Com a garantia do sigilo de sua identidade, o ex-integrante da quadrilha contou à reportagem como a facção criminosa está organizada, de que modo agem e por qual motivo ele deixou a organização criminosa.

P: Existe mesmo a ordem de matar policiais?
R: Sim. Eles escolheram um que deve ser o primeiro que eles vão pegar. Eles sabem onde a mulher dele mora lá no Planalto e sabem que ele tem um filho com ela. Também sabem a hora que ele sai e chega em casa, sabem onde ele trabalha, e daqui 30 dias vão mandar pegar ele e todos os policiais que participaram dessa ação na Vila Ipiranga que matou os quatro da quadrilha.

P: Essa ordem partiu de onde?
R: De dentro do presídio. Eles decretaram que vão pegar porque eles executaram quatro rapazes, e daí eles vão querer cobrar o que aconteceu. Eles querem que a polícia tenha medo da facção.

P: Você conhecia os quatro que morreram no tiroteio?
R: Sim. Eles faziam parte da facção e recebiam muitas ordens. Aqui fora, eles praticaram uma série de homicídios aqui em Caxias. Ali no bairro São Victor, balearam uma mulher. Depois mataram o rapaz, o Filipinho, de 14 anos, e botaram dentro do carro. Bastante gente eles mataram.

P: Você fazia parte da quadrilha e acabou saindo. Por quê?
R: Eu acabei me desligando por causa da família, medo da polícia. O medo de morrer é muito grande, e daí a gente recebe muita ordem deles. Era uma coisa bem complicada.

P: Como tudo começou? Existe mesmo essa ligação entre os grupos da Serra e da capital?
R: Começou com o Daniel, com Nilsinho, com Michelzinho, com Luisinho e mais uns outros membros que vieram de Porto Alegre e que estavam presos lá no Apanhador. Eles criaram essa facção e, de dentro do presídio, comandam e querem dominar Caxias.

P: Você acredita que eles vão conseguir?
R: Isso daí só a polícia pode saber né? Não tem como a gente saber. Eu me desliguei deles, não sei mais de nada.

P: Como funciona os “Manos da Serra”?
R: Na verdade como uma facção mesmo que eles tenham montado dentro do apanhador. E as ordens partem todas do Daniel, do Nilsinho, do Michelzinho, que é o Miúki, do Alan, que é cunhado do Daniel, e de diversos outros membros. Eles mandaram matar o Jonas Mello e a namorada dele por causa de drogas. A história é que ele não queria pegar droga com eles e eles mandaram executar. Basicamente, é o que está acontecendo. Está tudo ligado. Em todos os bairros, eles formaram essa facção, aí então tem bastante gente envolvida. Na verdade, tudo gira em torno do tráfico. Se ninguém pegar a droga com eles, eles mandam matar ou tu não vende mais.
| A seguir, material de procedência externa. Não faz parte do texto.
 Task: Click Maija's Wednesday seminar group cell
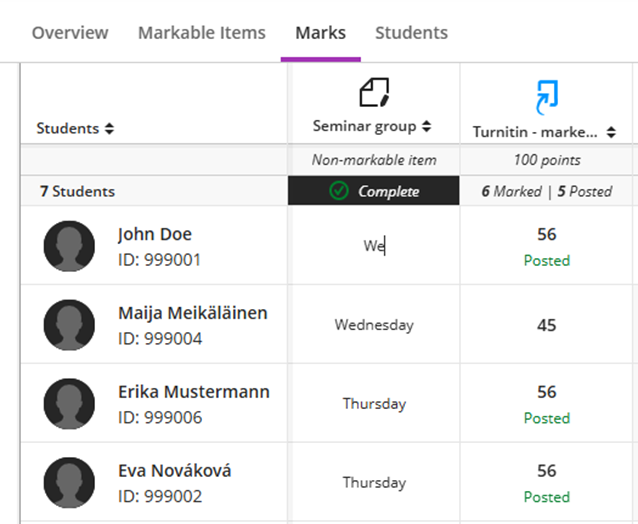click(374, 325)
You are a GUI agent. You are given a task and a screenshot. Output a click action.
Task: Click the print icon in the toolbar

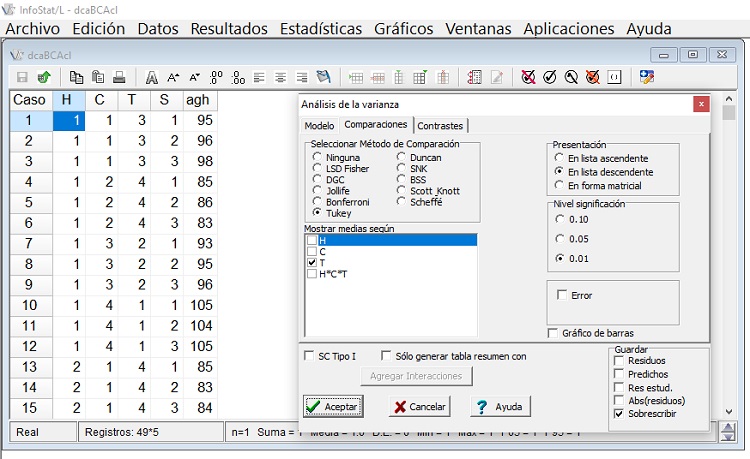coord(119,77)
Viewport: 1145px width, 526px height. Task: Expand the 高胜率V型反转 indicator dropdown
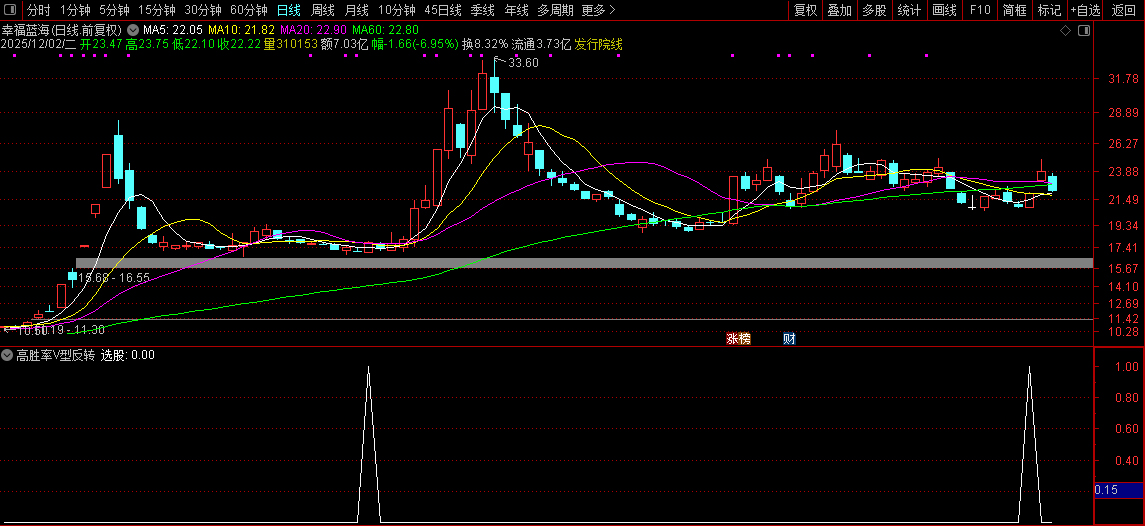[x=7, y=355]
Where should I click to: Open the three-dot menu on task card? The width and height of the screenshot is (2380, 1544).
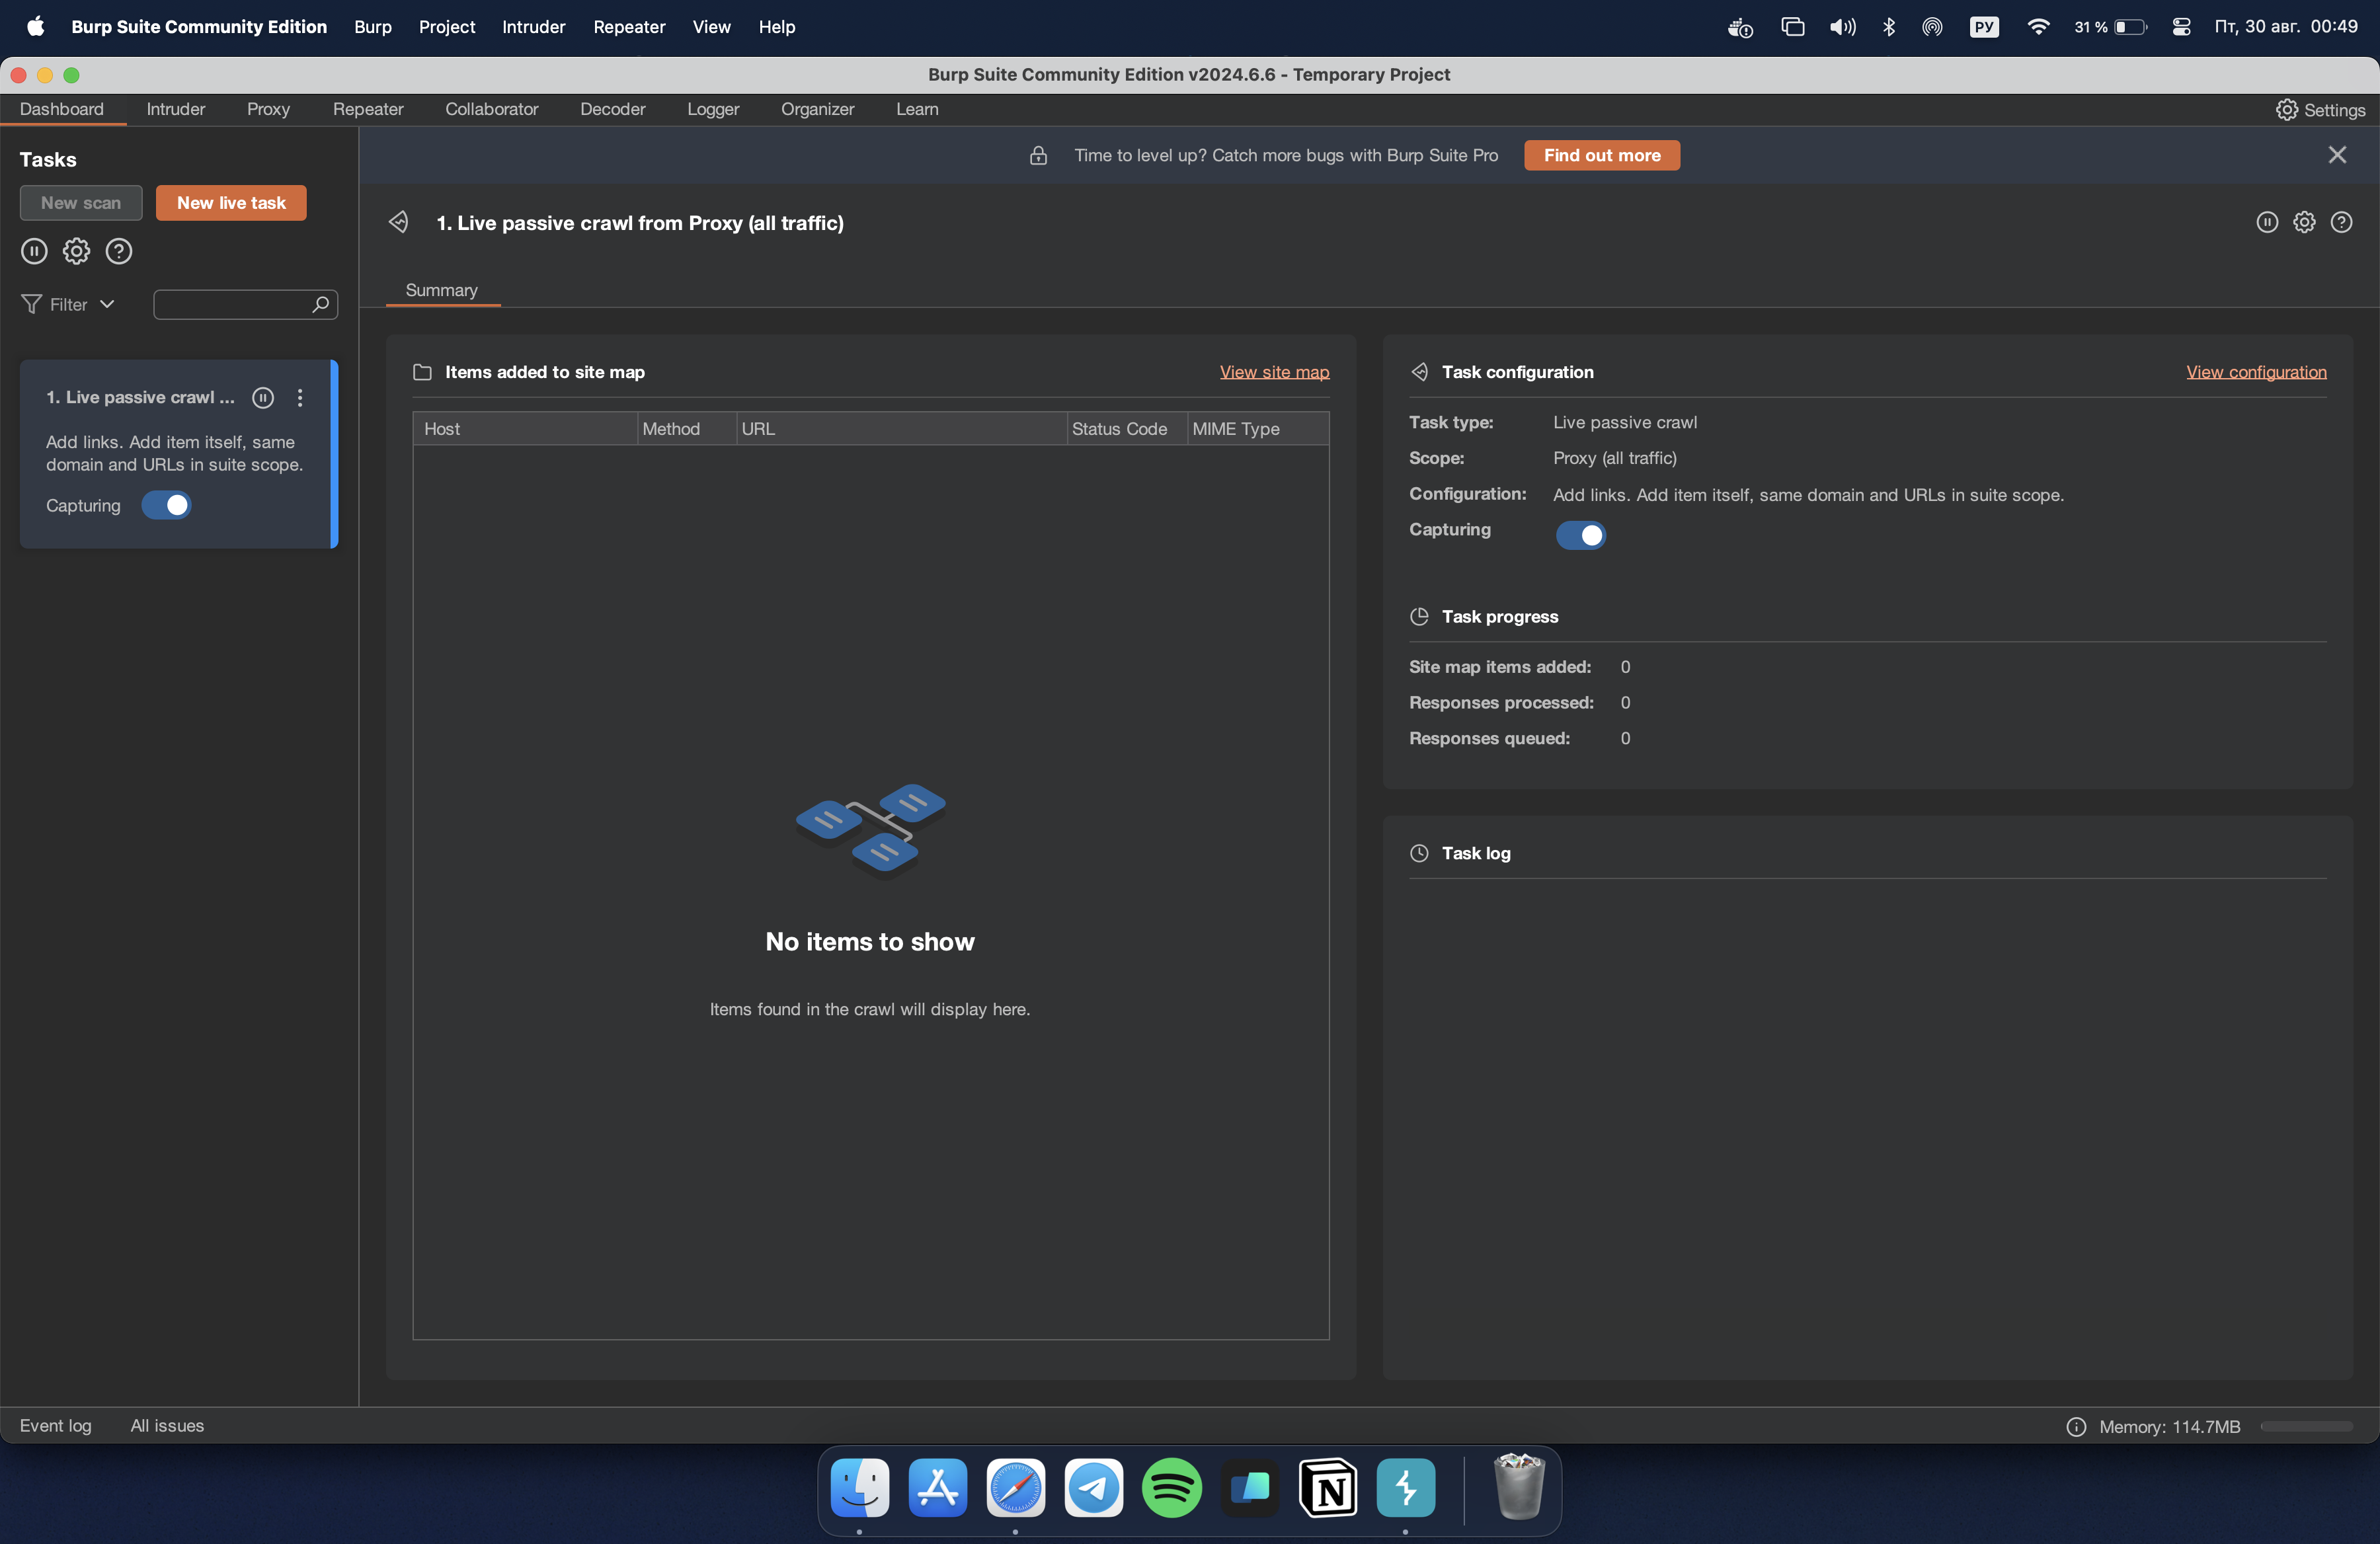pos(300,397)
P: Qual o seu medo em relação a essa organização?
R: Meu medo é por causa da família, né? Eu fiz parte desse grupo deles aí, só que eu me desviei, eu saí fora. E daí também com medo da polícia, de morrer, eu acabei saindo fora porque a gente recebia muitas ordens. Aí teve uma ordem agora que é ir atrás e matar os policiais que participaram da morte dos cinco rapazes que faziam parte da facção.

P: Como você está vivendo hoje?
R: Eu tenho que estar sempre trocando de lugar, sempre em algum outro bairro. Agora, minha vida é só trabalhar, mas eu ainda conheço todos eles. Eles matam todo mundo, eu conheço eles. Até um rap eles mandaram um cara fazer. Nesse rap, eles falam o nome de quase todos eles. Também tem um vídeo em que aparece as armas que eles usam. É o Daniel que fez, com uma sub-metralhadora. Essa arma foi apreendida pelos policiais naquele tiroteio que morreram os quatro na Vila Ipiranga. Essa arma foi a que matou o Jonas e a namorada dele no Planalto.

P: Qual é o poderio deles hoje?
R: O poderio deles é grande. Eu não saberia precisar em termos de armamento, mas eles têm bastante gente na rua. Eles roubam, fazem assaltam, traficam, eles querem dominar tudo.